▶ **What the task requires**: Retype, exactly as written, every line from the one containing "You are a computer-use" through the last line of the records below, both included; skip the pictures.

- - -

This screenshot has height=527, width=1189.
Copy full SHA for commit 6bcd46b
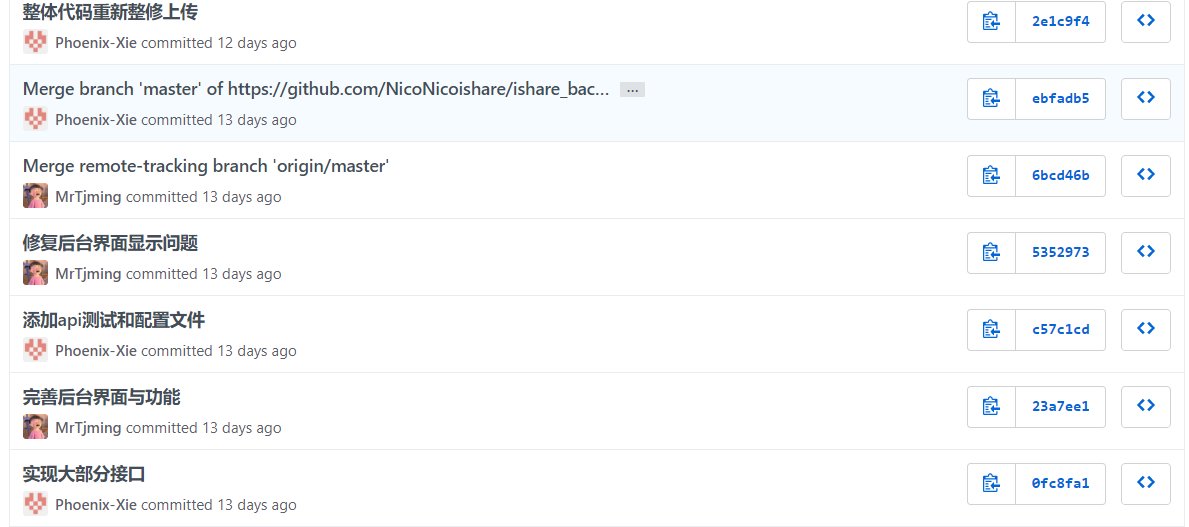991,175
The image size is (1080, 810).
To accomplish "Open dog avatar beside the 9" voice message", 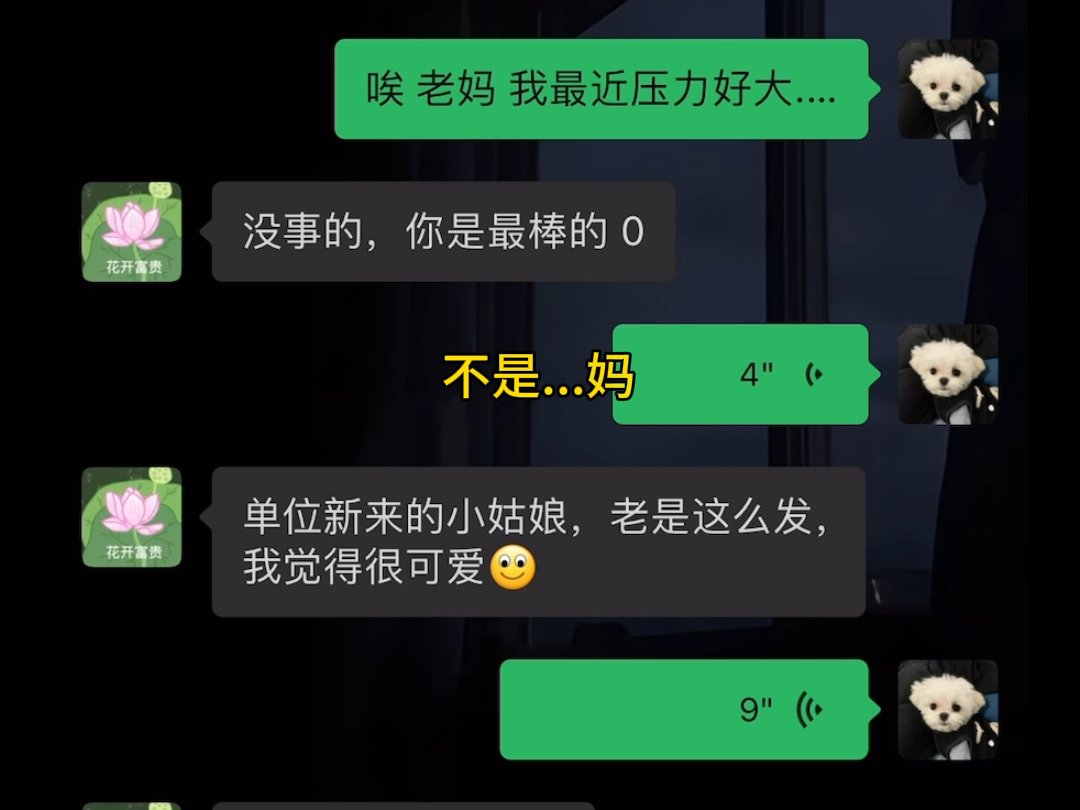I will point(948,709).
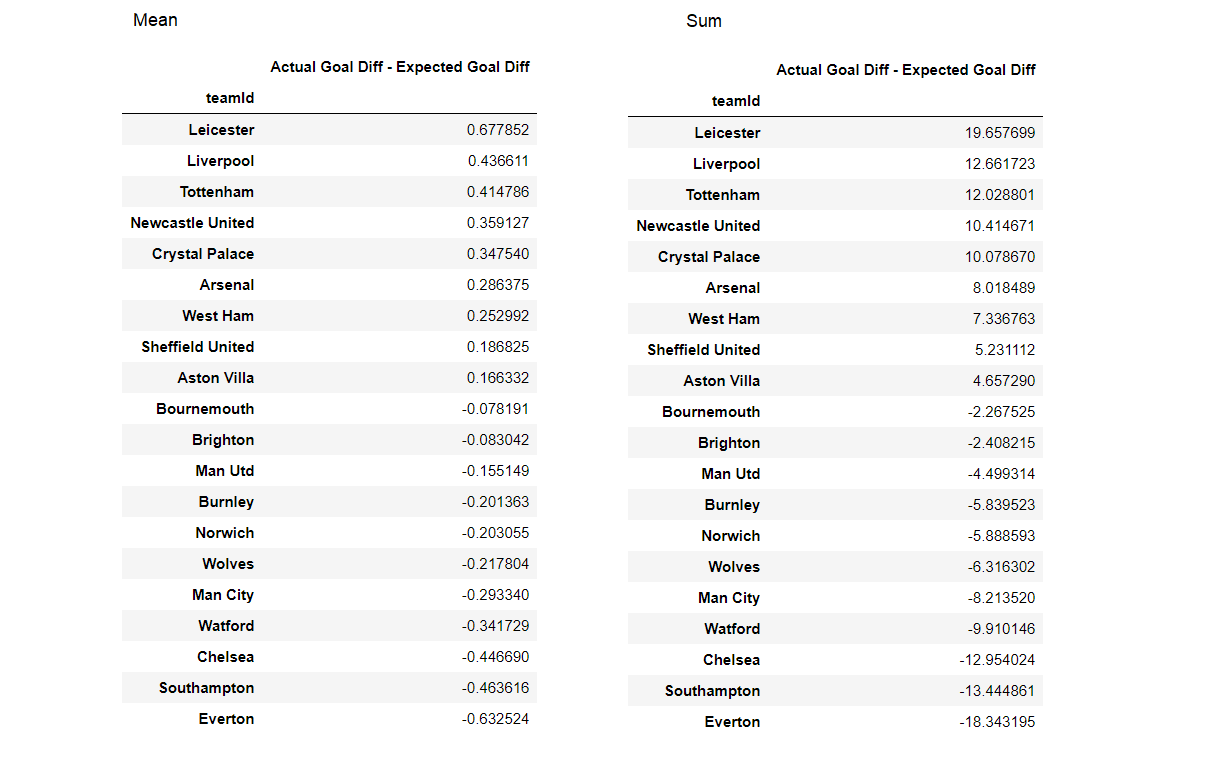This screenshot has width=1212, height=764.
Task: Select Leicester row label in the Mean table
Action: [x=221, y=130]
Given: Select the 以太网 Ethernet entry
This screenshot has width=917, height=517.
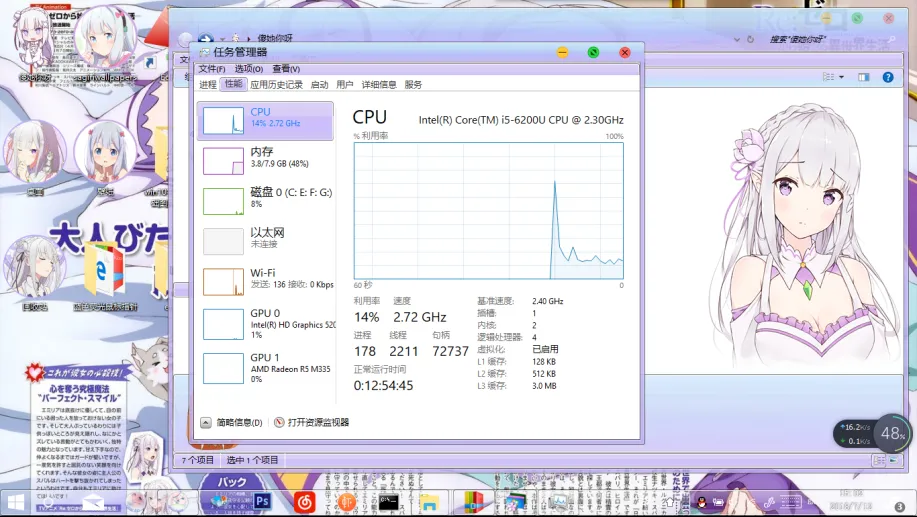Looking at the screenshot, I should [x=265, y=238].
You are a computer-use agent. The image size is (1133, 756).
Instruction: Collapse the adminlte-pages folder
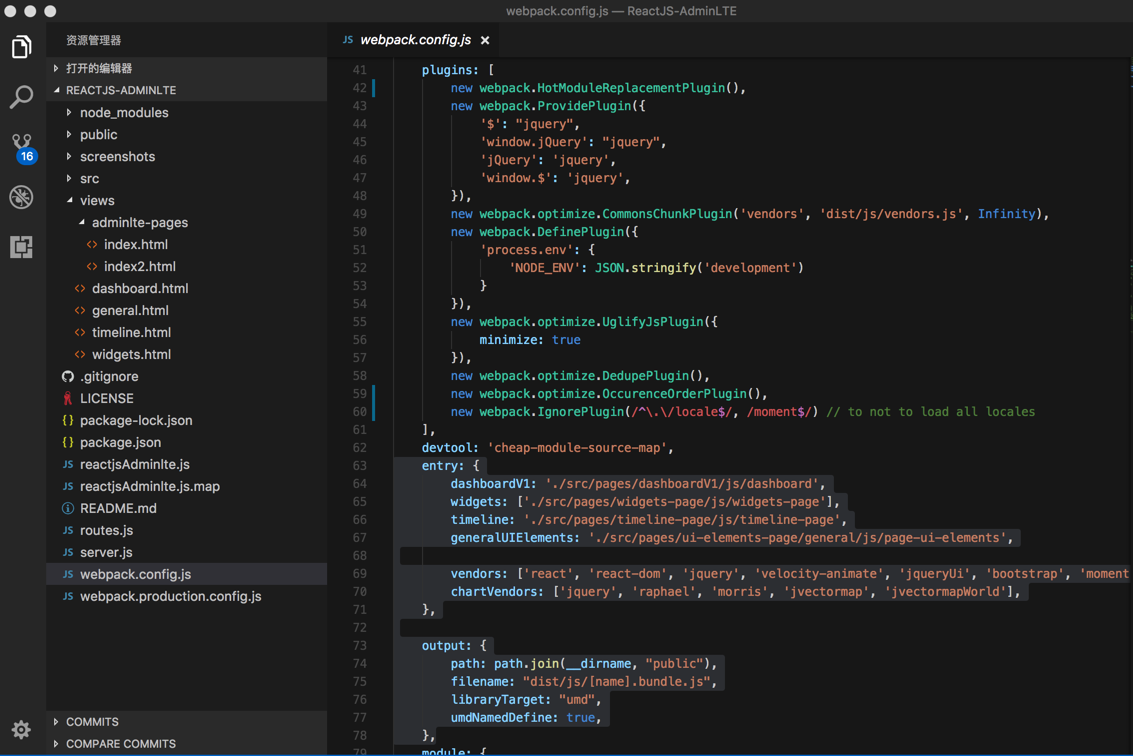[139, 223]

- - -

▶ **Solution to this exercise**:
You are a computer-use agent. The image size is (1133, 756).
Instruction: Collapse the adminlte-pages folder
[139, 223]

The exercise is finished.